Mr. Curry’s move toward a more personal, somber and gradual style — a shift that began with his crepuscular 2018 release “TA13OO” and developed further in 2019’s “ZUU” — hasn’t done all that much to diversify his audience from the adrenaline-seeking mosh pit dwellers he first courted with “Nostalgic 64.”

This fact becomes harder to ignore once Curry hits the stage. He’s wearing a white hoodie and quickly announces that he’s “sick as f***.” The rapper’s hobbled walk to the center of the stage guarantees nobody can misinterpret his usage of the word “sick”; he’s torn his anterior cruciate ligament and is suffering from some flu-like symptoms, he says. He also pauses between tracks halfway through the set and walks offstage, betraying that even his limited movement during the show is extracting a toll. 

The situation seems bad enough that one can hear murmurs of speculation among the crowd that he might not last the whole set, but Mr. Curry seems to be drawing from some kind of spiritual reserves when he launches into the first track, “Melt Session #1,” the moody opener of his new album. The crowd is clearly antsy for Curry to bring a level of energy that neither he nor the song immediately has; he’s backed by a subdued melody of piano and saturnine female vocals while shooting off intensely introspective bars like, “Why I feel like hiding a truth is finding a lie? / Dealt with thoughts of suicide, women I’ve objectified / Couldn’t see it through my eyes so for that, I apologize / I’m just hypnotized, working hard to empathize.” 

The crowd is indulging both his sickness and the comparatively somber, sincere new material. He can sense it, and he directs the crowd in turning up for the track’s ending, which consists of repeating “I keep walkin’,” which they do with notable enthusiasm. Mr. Curry is now jumping around in a way that can’t be good for his leg, and the crowd is matching him. But their reaction to “Melt Session #1” — if representative of how tracks from “Melt My Eyez See Your Future” have been going over on the tour until now — might play a role in the rest of the night’s tracklist leaning into his heavier material from earlier records like “Imperial.”

The sincerity of “Melt My Eyez See Your Future” has been building for a while. Curry expressed the two-pronged sentiment in an interview with Loud and Quiet, where he said that he wanted to capture on his new album how “we avoid facing the truth ourselves when it’s right in front of us” and that the chaos of smaller shows was losing its appeal for him. 

“I knew I had to have bigger songs, something that people could enjoy,” Curry said. “I wanted people to sing my songs this time. Yeah, they can mosh all day, but that’s venue stuff. I want stadiums.”

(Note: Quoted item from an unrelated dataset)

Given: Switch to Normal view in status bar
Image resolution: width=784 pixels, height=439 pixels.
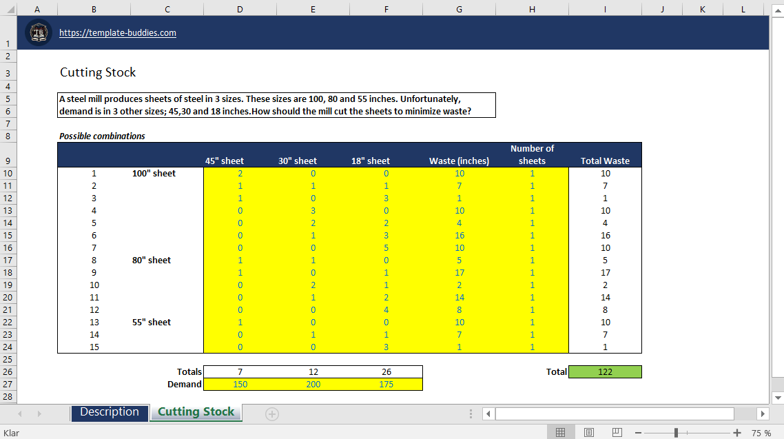Looking at the screenshot, I should tap(560, 433).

But Mr. Curry is touring venues for the time being, and the combination of his sickness and the sensitivity of the new record is revealing a sort of struggle between his desire to create bigger, more sensitive music and the intractable venue-sized energy of his Sacramento fans.

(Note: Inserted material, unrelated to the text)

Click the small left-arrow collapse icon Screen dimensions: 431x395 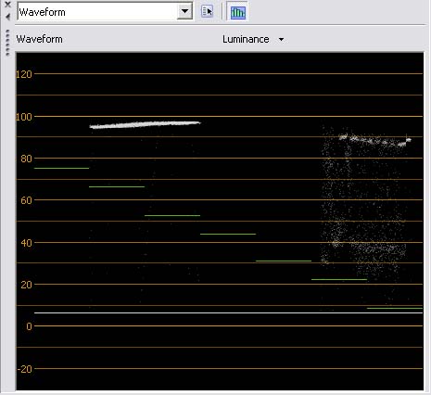(7, 17)
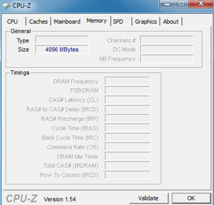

This doesn’t seem to be much on anyone’s mind, though. Once Curry starts feeling himself with the older songs, things get explosive again. He’s shouting the bars and moving as much as he’s able, and when it’s time for the encore, he’s about as drenched as Baby Boy was. Whether it’s because of sickness or the stagnant heat of the room, it’s hard to tell. He closes the show with “DIET_” off of 2020’s “UNLOCKED,” and retreats from the stage to operatic applause.

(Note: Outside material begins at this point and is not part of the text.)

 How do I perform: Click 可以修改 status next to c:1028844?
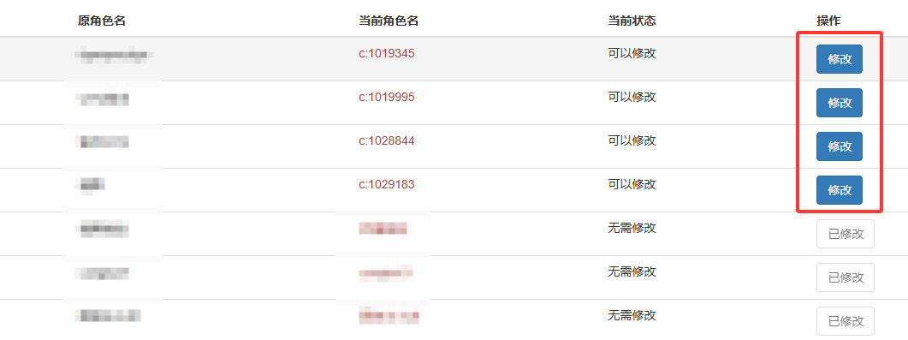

The night was successful, especially when one considers how hard it must’ve been for Mr. Curry to keep up with the show’s intensity in his condition, but it offered little in the way of indication regarding whether or not the new direction of his music will allow him to reach the heights he so clearly craves. The solid but not reverential critical reception to “Eyez” doesn’t suggest that this is the album to push him over the edge into superstardom — it’s possible there’s still an ingredient he needs to discover if he’s to reconcile his own musical past and present and combine them into something larger.